Abilities that most of us take for granted – our
memory, decision making powers, attention span, problem
solving skills, use and understanding of language, are all
faculties of cognition.
What is cognition?
Cognitive abilities dictate whether we can hold down a
job. They affect our ability to communicate and to socialise.
Described as ‘the faculty of knowing and perceiving’,
cognition is one of the core mental activities along with
conation, the exercise of will, and affection, the experience
The study of cognition spans many disciplines, from linguistics
to neurology. In SCP, cognition is studied using neuropsychological,
imaging and neurophysiological techniques. Using a series
of tests, psychologists assess a variety of skills such
as memory, planning and processing information. The results
of these tests indicate how conditions like schizophrenia
lead to the observable changes in behaviour.
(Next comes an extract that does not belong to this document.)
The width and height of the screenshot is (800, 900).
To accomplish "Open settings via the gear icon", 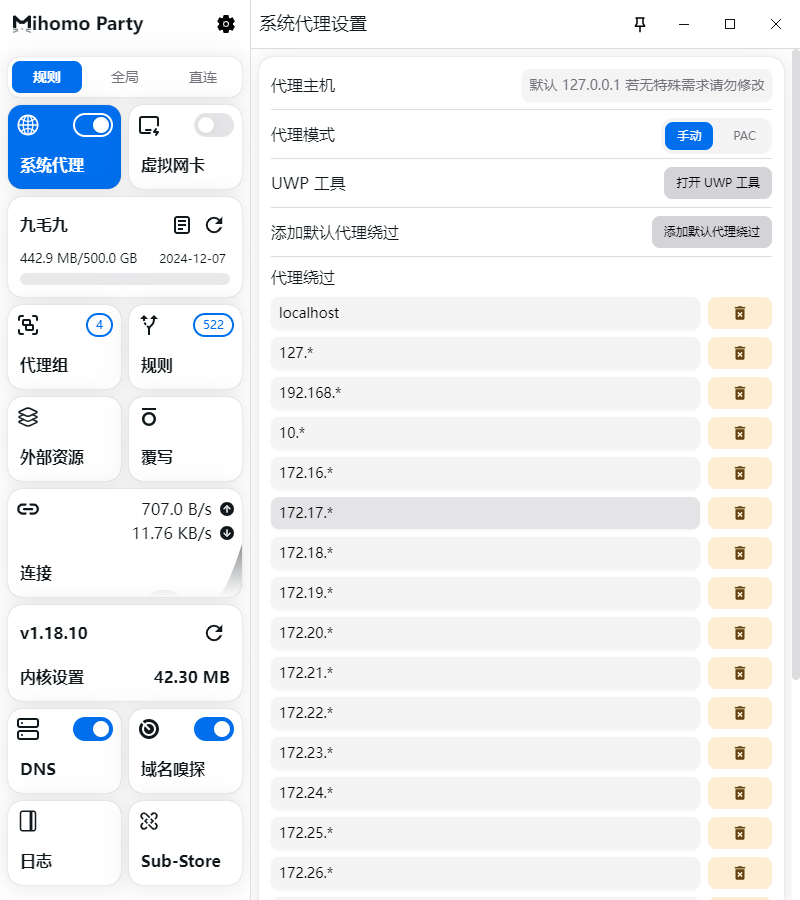I will (226, 24).
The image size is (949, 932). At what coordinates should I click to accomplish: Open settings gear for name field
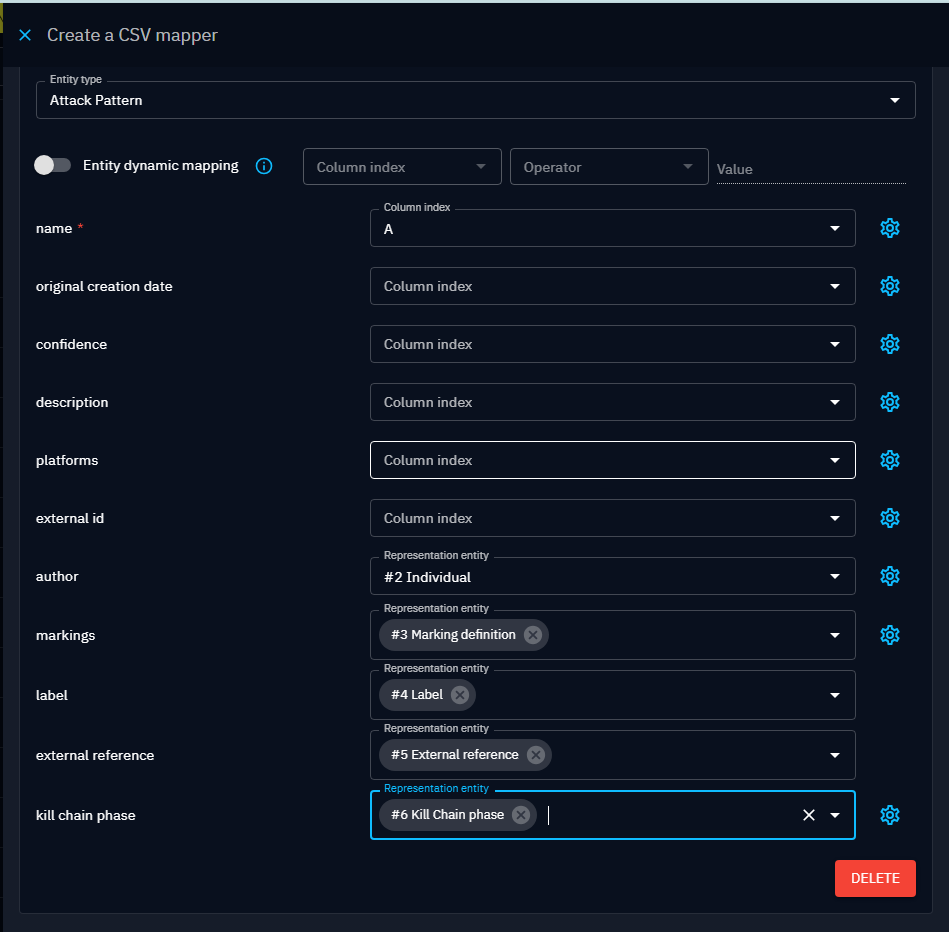pos(889,228)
Researchers in CNRC combine cognitive tests with brain
imaging techniques such as fMRI (see brain imaging backgrounder)
to provide a powerful way of seeing how structural changes
in the brain correlate with functional abnormalities.
What affects cognition?
Cognition can be affected in many ways. Levels of cognition
change during illness, as a result of medication and certain
cognitive functions change with age. Changes due to ageing
can be hard to detect, but often older people find difficulties
in learning new information even though they can remember
events from years back very clearly.
Areas of cognition
Memory, planning strategies, attention spans and mental
state attribution all involve cognitive function. These
can all be broken down into subcategories, for example,
clinical experience and research evidence have shown that
people can remember different information to varying degrees
depending on the way that the material was retained and
how it is used. This has led to the study of different kinds
of memory, such as:
Working memory - information is simultaneously stored and
used. For example, dialling a telephone number from a directory
requires working memory skills.
Episodic memory involves the encoding and storage about
personal experiences in relation to other events). Semantic
memory can be thought of as the memory of the meanings of
words, concepts and factual knowledge.
Procedural memory requires knowledge of how to carry out
an action, e.g. how to increase the speed in a car.